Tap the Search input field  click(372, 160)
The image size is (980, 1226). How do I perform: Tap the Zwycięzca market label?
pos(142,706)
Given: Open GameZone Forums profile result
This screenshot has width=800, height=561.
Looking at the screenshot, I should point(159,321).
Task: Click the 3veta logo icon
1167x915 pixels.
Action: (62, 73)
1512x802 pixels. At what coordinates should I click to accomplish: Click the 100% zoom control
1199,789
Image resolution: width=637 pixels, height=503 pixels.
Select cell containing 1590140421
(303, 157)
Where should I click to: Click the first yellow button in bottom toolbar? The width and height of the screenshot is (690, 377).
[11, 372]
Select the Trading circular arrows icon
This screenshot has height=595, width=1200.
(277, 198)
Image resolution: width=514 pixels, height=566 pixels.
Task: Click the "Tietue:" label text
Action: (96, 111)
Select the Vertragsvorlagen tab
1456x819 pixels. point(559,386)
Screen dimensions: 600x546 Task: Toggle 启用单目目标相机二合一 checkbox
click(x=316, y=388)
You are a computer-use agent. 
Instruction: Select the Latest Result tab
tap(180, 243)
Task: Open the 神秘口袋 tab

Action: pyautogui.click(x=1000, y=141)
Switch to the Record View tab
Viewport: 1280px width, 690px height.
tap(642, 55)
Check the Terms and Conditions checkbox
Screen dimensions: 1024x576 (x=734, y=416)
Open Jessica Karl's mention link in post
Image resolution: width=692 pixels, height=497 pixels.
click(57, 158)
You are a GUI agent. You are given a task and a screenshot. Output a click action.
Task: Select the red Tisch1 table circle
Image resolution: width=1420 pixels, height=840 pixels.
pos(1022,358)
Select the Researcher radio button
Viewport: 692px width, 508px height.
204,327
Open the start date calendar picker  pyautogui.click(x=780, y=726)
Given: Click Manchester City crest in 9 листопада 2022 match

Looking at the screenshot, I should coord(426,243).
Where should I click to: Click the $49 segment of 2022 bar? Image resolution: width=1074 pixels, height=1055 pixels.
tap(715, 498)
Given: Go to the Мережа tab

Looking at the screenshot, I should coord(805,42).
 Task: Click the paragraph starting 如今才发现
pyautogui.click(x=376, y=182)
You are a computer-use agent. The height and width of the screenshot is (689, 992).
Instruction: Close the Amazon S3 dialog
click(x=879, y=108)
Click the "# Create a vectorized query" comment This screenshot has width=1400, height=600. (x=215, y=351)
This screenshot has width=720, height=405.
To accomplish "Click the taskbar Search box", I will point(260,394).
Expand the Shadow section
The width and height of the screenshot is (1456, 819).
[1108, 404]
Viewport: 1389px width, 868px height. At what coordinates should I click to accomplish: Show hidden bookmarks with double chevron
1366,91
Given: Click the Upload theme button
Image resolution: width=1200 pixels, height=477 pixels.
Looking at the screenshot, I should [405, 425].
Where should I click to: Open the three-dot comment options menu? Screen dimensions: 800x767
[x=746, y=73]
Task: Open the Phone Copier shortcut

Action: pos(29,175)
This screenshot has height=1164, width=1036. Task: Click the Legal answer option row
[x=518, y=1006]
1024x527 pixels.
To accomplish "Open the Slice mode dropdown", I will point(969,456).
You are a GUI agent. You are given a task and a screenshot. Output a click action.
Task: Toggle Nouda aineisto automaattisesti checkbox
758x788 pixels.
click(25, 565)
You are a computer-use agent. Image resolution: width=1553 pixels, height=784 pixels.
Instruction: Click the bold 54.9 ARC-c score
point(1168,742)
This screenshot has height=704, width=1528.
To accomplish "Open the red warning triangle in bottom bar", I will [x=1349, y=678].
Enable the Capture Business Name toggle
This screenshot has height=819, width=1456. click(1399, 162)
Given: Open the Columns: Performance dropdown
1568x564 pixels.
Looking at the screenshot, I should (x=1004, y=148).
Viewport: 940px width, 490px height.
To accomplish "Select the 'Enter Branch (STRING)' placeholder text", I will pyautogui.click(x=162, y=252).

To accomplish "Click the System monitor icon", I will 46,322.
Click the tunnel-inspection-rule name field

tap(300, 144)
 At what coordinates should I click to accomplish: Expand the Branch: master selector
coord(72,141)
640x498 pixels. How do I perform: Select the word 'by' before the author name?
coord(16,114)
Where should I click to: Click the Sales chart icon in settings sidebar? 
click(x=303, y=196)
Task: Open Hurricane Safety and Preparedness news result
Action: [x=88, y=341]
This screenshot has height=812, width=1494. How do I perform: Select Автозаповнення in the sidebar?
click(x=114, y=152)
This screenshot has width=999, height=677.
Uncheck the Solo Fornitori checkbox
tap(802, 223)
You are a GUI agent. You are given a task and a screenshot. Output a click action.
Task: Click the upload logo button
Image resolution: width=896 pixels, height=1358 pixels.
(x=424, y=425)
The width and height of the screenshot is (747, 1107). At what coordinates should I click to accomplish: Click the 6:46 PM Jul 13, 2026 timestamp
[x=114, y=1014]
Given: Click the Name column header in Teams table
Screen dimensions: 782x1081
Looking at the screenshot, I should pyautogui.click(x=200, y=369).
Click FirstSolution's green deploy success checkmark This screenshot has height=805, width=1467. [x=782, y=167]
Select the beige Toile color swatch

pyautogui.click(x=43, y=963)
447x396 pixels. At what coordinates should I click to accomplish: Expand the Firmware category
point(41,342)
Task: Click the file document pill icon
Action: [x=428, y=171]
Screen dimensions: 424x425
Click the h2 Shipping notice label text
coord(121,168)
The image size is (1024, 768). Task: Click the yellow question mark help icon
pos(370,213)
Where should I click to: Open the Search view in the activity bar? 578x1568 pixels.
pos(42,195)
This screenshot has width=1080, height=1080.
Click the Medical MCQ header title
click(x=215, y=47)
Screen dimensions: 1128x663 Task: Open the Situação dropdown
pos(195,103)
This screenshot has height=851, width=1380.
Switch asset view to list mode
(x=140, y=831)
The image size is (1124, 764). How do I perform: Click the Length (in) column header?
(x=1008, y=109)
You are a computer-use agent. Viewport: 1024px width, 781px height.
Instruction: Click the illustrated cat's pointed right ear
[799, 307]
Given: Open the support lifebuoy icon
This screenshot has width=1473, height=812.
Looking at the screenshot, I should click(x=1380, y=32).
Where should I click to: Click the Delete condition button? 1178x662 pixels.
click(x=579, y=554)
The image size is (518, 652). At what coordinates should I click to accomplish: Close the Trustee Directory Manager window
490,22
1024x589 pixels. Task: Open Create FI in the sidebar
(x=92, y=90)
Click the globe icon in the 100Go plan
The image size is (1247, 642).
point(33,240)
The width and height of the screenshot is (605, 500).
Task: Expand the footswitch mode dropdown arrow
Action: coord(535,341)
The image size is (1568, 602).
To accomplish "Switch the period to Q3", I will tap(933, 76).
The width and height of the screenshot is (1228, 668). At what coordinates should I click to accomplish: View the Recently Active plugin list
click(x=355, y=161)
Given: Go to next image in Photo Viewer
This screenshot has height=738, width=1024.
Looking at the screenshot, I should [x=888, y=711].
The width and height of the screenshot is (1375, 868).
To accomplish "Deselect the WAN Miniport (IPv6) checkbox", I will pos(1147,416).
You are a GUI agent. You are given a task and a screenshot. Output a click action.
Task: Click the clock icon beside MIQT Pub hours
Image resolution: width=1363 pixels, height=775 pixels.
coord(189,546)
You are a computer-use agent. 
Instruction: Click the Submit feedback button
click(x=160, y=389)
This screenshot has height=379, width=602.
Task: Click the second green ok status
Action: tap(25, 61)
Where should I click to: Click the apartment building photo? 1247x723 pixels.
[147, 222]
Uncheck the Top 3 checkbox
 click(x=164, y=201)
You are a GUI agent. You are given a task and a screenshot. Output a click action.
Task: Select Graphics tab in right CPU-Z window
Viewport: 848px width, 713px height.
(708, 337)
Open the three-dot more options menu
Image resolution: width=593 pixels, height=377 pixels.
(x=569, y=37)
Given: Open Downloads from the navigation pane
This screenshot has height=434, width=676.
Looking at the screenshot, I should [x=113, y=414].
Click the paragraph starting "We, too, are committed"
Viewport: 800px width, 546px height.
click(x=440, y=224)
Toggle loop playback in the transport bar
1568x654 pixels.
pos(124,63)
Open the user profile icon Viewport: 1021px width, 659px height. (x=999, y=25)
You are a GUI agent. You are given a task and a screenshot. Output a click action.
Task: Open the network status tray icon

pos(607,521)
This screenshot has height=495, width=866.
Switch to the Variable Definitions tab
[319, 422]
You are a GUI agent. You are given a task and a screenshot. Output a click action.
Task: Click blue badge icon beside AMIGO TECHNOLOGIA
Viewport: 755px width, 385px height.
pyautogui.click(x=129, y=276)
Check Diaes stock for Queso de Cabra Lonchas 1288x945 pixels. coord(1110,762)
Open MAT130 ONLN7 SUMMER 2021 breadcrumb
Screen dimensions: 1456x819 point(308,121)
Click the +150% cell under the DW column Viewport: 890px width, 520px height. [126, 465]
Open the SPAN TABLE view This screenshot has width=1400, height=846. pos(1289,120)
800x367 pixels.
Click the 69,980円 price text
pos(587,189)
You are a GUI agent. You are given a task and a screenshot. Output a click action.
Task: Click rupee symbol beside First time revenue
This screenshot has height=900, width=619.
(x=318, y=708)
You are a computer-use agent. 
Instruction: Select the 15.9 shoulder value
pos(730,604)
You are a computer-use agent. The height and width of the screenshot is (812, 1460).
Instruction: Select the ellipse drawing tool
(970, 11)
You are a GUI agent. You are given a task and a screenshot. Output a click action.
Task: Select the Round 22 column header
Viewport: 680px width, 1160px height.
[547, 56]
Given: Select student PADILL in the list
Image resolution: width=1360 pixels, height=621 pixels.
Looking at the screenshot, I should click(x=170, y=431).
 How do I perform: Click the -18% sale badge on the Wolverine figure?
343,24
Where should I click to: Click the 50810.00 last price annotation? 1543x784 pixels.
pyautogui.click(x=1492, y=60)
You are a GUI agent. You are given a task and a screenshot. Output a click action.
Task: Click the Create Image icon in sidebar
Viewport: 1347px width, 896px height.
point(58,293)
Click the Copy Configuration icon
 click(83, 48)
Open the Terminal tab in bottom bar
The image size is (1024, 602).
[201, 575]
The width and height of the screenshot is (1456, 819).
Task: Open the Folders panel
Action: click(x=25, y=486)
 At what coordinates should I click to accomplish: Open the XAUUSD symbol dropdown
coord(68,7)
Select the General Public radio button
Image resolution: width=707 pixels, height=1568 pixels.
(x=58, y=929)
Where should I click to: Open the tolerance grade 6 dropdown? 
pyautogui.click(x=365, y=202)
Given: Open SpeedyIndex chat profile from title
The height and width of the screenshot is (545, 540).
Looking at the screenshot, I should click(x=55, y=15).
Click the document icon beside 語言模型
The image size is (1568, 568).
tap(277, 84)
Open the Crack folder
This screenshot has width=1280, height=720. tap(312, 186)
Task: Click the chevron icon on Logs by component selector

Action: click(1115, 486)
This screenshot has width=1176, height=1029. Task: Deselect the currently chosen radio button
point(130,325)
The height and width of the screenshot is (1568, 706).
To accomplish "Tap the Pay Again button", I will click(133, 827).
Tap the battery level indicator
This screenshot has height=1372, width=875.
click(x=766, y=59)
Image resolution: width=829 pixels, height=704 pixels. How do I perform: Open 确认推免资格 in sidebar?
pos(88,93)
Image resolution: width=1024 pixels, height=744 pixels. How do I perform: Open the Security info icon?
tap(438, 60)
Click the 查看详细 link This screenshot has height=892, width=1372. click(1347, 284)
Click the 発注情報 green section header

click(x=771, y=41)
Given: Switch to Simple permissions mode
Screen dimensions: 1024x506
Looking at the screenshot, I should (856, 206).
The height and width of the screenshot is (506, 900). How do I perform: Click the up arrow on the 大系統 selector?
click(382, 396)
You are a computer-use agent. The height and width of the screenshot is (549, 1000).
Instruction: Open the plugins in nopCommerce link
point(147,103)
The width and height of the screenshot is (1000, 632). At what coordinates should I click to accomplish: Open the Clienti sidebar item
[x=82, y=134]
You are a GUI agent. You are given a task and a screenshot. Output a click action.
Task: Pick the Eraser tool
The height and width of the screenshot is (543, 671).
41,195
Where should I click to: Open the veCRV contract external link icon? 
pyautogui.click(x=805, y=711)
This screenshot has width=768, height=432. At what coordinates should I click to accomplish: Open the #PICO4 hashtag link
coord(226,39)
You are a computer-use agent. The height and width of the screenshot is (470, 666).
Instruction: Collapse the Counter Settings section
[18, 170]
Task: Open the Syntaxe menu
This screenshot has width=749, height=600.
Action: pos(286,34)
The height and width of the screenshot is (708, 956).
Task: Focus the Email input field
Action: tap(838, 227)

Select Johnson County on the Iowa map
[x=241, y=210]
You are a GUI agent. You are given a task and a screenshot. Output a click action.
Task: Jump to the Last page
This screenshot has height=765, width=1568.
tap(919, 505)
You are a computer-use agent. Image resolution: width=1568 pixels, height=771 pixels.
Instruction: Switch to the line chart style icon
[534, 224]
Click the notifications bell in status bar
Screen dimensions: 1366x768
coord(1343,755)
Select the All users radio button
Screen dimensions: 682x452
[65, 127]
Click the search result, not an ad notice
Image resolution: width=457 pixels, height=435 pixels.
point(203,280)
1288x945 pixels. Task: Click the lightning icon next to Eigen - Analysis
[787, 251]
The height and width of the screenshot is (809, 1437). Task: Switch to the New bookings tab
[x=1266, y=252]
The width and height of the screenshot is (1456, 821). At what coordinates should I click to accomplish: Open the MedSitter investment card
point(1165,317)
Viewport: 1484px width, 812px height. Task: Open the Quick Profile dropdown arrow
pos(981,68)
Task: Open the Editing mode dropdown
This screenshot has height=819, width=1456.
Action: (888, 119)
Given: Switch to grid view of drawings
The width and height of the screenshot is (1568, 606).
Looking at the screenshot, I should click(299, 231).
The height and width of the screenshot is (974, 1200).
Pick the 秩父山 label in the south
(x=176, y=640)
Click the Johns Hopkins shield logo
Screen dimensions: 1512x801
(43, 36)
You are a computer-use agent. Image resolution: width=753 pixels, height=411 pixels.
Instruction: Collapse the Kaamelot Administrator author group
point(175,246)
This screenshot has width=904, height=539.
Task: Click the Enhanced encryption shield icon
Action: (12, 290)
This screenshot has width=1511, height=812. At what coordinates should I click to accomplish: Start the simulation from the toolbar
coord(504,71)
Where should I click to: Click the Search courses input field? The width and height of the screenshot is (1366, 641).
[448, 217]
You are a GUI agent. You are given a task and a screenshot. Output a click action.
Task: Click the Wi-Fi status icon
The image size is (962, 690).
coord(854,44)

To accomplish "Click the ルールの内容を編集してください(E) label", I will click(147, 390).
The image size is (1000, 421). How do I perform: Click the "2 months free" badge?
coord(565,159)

■ ■ ■

* _EXERCISE DIRECTIONS_: Count how many lines in the items above contain the word "list". Give only the number.

* _PROBLEM SOLUTION_: 3